* BEGIN TEXT EXTRACT *

No. 200.Circuit Court of Appeals, Second Circuit.
April 3, 1933.
Appeal from the District Court of the United States for the Eastern District of New York.
Libel by the United States Gypsum Company against the barge Castleton, Frank McWilliams, claimant, and the United States Gypsum Transportation Company, impleaded. From the decree [60 F.2d 132] sustaining libel as against the barge and dismissing libel in personam against owner and charterer, respondent McWilliams, as owner of the barge, appeals.
Purdy Purdy, of New York City (William F. Purdy and Frank C. Mason, both of New York City, of counsel), for claimant-appellant.
Barry, Wainwright, Thacher Symmers, of New York City (Earle Farwell, of New York City, of counsel), for respondent-impleaded appellee.
Horace M. Gray, of New York City, for libelant-appellee.
Before L. HAND, SWAN, and CHASE, Circuit Judges.
CHASE, Circuit Judge.

* END TEXT EXTRACT *

→ PROMPT A
Answer these questions using the case header:
(i) On what date was the case decided?
(ii) Which court was the appeal taken from?
(iii) Who appeared for the libelant-appellee?
→ PROMPT B
Copy the part of the case header that opens with the words "No. 200.Circuit Court" and closes with "counsel), for claimant-appellant.", swapping "barge" for "vessel" throughout.

* BEGIN RECORDED INFORMATION *

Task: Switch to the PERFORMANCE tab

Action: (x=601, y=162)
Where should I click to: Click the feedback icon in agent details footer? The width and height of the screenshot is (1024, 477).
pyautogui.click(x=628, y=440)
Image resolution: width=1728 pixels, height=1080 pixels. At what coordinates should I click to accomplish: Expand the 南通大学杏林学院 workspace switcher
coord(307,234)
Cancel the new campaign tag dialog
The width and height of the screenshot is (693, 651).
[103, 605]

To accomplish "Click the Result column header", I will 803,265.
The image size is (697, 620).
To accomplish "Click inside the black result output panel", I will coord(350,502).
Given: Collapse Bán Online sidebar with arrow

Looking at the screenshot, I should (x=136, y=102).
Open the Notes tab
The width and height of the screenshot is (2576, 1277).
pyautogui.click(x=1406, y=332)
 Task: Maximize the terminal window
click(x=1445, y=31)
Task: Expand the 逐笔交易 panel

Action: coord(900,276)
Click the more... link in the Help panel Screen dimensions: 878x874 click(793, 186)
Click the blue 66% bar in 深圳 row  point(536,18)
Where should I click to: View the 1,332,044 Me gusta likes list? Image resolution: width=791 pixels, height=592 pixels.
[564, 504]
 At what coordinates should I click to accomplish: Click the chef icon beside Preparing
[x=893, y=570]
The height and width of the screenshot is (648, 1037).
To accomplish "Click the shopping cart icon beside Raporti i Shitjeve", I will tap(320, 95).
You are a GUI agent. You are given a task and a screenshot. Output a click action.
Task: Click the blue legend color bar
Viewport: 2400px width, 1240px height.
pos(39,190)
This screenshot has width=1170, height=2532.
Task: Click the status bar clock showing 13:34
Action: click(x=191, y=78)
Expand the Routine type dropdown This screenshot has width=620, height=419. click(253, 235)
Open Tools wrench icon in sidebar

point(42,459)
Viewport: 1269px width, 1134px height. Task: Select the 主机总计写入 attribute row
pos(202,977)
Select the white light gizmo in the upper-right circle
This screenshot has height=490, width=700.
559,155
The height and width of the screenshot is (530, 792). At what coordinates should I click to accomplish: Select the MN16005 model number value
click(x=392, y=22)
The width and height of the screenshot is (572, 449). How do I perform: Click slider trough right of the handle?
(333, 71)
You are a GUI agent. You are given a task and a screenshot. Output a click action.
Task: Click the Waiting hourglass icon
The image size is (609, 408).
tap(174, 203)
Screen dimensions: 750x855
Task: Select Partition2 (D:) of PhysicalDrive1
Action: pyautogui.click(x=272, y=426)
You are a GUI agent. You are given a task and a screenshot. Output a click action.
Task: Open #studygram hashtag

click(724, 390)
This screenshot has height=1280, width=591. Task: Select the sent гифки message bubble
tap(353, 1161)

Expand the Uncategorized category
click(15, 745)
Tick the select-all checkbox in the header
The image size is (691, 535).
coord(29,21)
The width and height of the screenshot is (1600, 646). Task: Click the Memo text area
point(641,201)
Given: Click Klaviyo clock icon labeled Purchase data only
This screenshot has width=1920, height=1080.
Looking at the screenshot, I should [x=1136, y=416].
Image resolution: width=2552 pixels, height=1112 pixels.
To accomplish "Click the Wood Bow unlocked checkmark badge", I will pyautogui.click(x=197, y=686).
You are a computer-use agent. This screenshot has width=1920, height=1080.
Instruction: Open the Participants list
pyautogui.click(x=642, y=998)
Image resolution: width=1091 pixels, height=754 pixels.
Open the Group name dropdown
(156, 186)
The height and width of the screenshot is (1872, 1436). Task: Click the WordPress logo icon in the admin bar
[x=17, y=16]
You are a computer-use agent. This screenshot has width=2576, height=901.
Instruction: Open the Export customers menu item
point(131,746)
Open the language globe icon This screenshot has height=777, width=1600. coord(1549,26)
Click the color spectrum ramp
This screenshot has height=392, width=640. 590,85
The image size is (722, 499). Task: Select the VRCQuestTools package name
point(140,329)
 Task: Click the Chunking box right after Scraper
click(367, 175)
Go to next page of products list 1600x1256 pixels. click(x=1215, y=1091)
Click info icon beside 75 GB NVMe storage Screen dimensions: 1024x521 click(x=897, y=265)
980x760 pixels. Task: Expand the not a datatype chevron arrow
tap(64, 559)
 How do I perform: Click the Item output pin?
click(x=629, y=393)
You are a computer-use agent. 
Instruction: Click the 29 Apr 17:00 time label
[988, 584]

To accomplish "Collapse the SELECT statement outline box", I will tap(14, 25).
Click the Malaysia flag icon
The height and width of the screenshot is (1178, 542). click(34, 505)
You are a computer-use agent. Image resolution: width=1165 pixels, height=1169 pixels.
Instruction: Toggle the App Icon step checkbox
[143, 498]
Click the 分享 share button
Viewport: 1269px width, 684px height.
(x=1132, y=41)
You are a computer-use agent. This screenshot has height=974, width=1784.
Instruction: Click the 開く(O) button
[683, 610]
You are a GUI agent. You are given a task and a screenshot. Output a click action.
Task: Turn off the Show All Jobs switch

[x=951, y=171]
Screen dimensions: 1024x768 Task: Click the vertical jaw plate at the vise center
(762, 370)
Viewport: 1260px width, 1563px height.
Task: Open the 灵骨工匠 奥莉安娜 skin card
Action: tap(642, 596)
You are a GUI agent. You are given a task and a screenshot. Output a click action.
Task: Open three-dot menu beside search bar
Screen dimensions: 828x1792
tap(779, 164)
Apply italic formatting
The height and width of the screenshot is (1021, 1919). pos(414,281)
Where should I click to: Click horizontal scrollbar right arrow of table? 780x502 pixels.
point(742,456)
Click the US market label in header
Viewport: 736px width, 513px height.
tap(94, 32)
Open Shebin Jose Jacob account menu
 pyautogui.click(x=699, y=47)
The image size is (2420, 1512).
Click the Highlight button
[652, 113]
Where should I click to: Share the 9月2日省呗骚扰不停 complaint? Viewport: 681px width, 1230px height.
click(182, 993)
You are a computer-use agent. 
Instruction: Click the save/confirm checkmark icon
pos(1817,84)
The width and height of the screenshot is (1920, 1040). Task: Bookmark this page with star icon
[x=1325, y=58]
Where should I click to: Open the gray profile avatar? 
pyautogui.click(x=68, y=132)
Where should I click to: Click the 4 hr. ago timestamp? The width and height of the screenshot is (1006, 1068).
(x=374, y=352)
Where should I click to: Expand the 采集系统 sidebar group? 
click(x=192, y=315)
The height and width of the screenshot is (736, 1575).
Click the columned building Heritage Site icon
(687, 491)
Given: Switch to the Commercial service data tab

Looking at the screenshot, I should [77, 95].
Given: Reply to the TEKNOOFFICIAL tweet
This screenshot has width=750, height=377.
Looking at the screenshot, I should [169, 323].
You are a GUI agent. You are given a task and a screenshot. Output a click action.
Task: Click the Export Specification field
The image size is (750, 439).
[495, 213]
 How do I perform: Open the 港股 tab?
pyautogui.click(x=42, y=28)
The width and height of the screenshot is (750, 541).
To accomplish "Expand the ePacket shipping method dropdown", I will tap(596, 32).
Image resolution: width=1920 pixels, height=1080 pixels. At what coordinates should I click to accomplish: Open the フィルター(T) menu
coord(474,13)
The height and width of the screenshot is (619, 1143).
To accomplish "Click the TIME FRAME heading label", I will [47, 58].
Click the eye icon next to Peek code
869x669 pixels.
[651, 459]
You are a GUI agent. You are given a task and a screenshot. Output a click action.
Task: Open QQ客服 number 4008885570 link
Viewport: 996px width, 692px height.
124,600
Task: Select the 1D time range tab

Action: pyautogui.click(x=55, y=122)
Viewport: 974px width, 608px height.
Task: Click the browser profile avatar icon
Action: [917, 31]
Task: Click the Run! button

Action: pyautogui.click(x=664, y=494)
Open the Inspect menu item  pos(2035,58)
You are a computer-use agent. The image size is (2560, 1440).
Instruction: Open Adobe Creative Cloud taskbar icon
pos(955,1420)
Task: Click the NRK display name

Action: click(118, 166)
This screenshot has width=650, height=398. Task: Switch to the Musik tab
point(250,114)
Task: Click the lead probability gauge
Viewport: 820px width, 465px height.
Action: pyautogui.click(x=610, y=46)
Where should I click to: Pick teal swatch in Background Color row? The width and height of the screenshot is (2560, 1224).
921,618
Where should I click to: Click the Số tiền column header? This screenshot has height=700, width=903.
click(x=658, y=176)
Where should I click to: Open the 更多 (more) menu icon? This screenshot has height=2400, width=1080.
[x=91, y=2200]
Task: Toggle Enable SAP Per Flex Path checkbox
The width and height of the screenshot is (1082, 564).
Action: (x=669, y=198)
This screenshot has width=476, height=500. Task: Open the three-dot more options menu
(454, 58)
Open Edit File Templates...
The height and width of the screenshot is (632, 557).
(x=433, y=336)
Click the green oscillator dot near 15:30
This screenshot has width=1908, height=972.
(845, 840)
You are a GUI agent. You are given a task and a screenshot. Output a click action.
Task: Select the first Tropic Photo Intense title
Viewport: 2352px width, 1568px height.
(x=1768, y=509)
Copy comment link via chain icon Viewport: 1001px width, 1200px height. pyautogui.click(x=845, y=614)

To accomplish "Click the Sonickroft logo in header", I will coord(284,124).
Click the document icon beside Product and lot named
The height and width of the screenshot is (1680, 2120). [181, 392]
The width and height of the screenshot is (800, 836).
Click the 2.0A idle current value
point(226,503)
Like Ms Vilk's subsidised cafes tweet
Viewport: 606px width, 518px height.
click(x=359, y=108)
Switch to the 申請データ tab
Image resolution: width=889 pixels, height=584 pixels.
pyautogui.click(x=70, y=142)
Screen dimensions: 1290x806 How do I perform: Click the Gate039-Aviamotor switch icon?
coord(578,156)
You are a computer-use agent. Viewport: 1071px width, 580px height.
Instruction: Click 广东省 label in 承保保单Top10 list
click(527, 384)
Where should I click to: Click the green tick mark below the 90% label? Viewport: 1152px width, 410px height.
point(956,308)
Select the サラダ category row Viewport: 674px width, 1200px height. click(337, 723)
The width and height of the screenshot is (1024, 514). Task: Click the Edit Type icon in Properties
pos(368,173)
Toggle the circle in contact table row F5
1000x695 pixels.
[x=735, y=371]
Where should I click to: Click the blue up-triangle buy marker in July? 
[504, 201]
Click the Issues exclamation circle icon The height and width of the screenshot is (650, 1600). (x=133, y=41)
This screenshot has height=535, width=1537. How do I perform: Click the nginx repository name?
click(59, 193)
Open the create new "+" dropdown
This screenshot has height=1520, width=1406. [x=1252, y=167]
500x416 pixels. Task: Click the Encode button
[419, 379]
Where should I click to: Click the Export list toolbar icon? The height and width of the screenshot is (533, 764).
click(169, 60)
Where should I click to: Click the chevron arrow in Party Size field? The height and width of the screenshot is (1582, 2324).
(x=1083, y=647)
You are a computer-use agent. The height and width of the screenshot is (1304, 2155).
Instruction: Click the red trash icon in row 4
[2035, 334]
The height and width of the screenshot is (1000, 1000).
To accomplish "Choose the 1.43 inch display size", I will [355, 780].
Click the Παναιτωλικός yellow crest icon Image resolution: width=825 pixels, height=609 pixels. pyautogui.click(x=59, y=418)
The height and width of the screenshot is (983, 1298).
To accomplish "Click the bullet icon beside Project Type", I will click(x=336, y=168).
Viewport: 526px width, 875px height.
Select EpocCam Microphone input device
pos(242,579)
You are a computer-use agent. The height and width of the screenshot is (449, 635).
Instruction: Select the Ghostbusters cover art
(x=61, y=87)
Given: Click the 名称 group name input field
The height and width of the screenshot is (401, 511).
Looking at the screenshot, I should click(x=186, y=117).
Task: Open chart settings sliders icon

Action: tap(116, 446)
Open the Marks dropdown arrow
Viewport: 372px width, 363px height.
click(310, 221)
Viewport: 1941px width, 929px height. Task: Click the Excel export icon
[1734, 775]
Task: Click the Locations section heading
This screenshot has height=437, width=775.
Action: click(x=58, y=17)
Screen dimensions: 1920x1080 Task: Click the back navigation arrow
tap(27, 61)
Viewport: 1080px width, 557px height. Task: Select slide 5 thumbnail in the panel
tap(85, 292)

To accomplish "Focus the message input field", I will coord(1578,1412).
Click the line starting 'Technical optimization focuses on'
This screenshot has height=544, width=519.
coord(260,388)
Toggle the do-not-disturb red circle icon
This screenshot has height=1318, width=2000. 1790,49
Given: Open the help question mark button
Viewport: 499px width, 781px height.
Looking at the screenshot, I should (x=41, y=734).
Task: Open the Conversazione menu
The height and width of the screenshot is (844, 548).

* END RECORDED INFORMATION *

→ WORKED SOLUTION A
(i) April 3, 1933.
(ii) The District Court of the United States for the Eastern District of New York.
(iii) Horace M. Gray, of New York City.

→ WORKED SOLUTION B
No. 200.Circuit Court of Appeals, Second Circuit.
April 3, 1933.
Appeal from the District Court of the United States for the Eastern District of New York.
Libel by the United States Gypsum Company against the vessel Castleton, Frank McWilliams, claimant, and the United States Gypsum Transportation Company, impleaded. From the decree [60 F.2d 132] sustaining libel as against the vessel and dismissing libel in personam against owner and charterer, respondent McWilliams, as owner of the vessel, appeals.
Purdy Purdy, of New York City (William F. Purdy and Frank C. Mason, both of New York City, of counsel), for claimant-appellant.